Thread: defunct postmasters

defunct postmasters

From

Philip Crotwell

Date:

11 May 2001, 13:51:04

Hi

I am running postgres7.1 on redhat 6.2 and my database has gone belly up.

I know i am not supposed to "kill -9 " the postmaster, but it has become
completely unresponsive. pgsql just hangs as does stopping with the
rc.d script.

ps output looks like this, and top shows the machine to be almost
completely idle.
postgres 29214     1  0 Apr11 ?        00:00:02 [postmaster]
postgres 29350 29214  0 Apr11 ?        00:01:02 [postmaster <defunct>]
postgres 29351 29214 19 Apr11 ?        19:11:41 [postmaster <defunct>]
postgres 29352 29214  0 Apr11 ?        00:00:00 [postmaster <defunct>]
postgres 31002 29214 15 Apr30 ?        17:07:27 [postmaster <defunct>]
postgres 31003 29214  0 Apr30 ?        00:01:06 [postmaster <defunct>]
postgres  7726 29214  0 May10 ?        00:01:28 [postmaster <defunct>]
postgres  7727 29214  1 May10 ?        00:12:07 [postmaster <defunct>]

I have tried sending the postmaster a regular "kill" without success.

Does anyone have a suggestion for how to restart postgres short of a
kill -9.

There are not any clients connected anymore, so I assume that it is as
quiet as it can get.

thanks,
Philip

PS I don't know why this happened, but the only theory I have is that I am
running with -i to allow jdbc connections and I had port scanned the
machine with nmap shortly before noticing that I could no longer connect.
Maybe just coincidence as I don't know if I could connect before
portscanning or not, but I have seen other daemons crash after being
port scanned.

Re: defunct postmasters

From

Tom Lane

Date:

11 May 2001, 15:12:48

Philip Crotwell <crotwell@seis.sc.edu> writes:
> I am running postgres7.1 on redhat 6.2 and my database has gone belly up.

> I know i am not supposed to "kill -9 " the postmaster, but it has become
> completely unresponsive. pgsql just hangs as does stopping with the
> rc.d script.

Actually, kill -9 should be perfectly safe in PG 7.1; it was only
earlier releases that didn't like it.  But before you do that,
would you attach to the top postmaster process (29214) with gdb
and get a stack trace?

> PS I don't know why this happened, but the only theory I have is that I am
> running with -i to allow jdbc connections and I had port scanned the
> machine with nmap shortly before noticing that I could no longer connect.

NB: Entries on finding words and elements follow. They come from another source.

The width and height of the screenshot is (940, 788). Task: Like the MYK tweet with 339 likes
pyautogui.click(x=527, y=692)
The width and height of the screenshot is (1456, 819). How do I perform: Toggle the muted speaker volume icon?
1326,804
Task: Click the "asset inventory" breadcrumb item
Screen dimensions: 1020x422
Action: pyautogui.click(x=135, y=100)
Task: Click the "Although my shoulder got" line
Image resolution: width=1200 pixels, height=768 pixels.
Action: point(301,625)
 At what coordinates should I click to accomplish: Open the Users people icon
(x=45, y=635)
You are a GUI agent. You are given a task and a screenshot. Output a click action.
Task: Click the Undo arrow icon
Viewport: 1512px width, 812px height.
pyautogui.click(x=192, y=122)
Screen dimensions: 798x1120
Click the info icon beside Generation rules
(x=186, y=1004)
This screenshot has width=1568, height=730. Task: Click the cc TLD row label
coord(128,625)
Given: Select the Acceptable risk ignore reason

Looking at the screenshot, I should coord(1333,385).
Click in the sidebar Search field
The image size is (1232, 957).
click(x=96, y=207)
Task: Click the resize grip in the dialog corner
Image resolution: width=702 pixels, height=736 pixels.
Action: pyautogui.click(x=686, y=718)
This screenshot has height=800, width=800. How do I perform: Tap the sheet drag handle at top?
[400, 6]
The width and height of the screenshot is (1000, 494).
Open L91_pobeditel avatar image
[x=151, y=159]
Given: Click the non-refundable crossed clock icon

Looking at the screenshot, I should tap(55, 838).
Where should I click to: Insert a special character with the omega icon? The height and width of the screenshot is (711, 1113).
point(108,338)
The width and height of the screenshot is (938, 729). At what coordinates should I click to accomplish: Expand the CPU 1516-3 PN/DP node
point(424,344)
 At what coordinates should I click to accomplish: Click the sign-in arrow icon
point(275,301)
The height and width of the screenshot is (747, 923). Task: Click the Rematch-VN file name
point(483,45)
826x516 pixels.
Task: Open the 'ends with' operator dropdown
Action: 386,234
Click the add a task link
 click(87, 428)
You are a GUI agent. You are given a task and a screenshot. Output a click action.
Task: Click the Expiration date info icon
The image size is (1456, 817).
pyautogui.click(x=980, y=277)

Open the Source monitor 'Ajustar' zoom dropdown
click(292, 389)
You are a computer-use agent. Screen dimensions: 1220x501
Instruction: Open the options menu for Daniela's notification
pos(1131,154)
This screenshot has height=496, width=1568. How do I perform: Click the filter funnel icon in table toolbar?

Hmm, would you see if that's repeatable?

            regards, tom lane

Re: defunct postmasters

From

Lamar Owen

Date:

11 May 2001, 15:57:04

-----BEGIN PGP SIGNED MESSAGE-----
Hash: SHA1

On Friday 11 May 2001 10:26, Philip Crotwell wrote:
> PS I don't know why this happened, but the only theory I have is that I am
> running with -i to allow jdbc connections and I had port scanned the
> machine with nmap shortly before noticing that I could no longer connect.
> Maybe just coincidence as I don't know if I could connect before
> portscanning or not, but I have seen other daemons crash after being
> port scanned.

Can somebody say 'denial-of-service?'  I knew you could.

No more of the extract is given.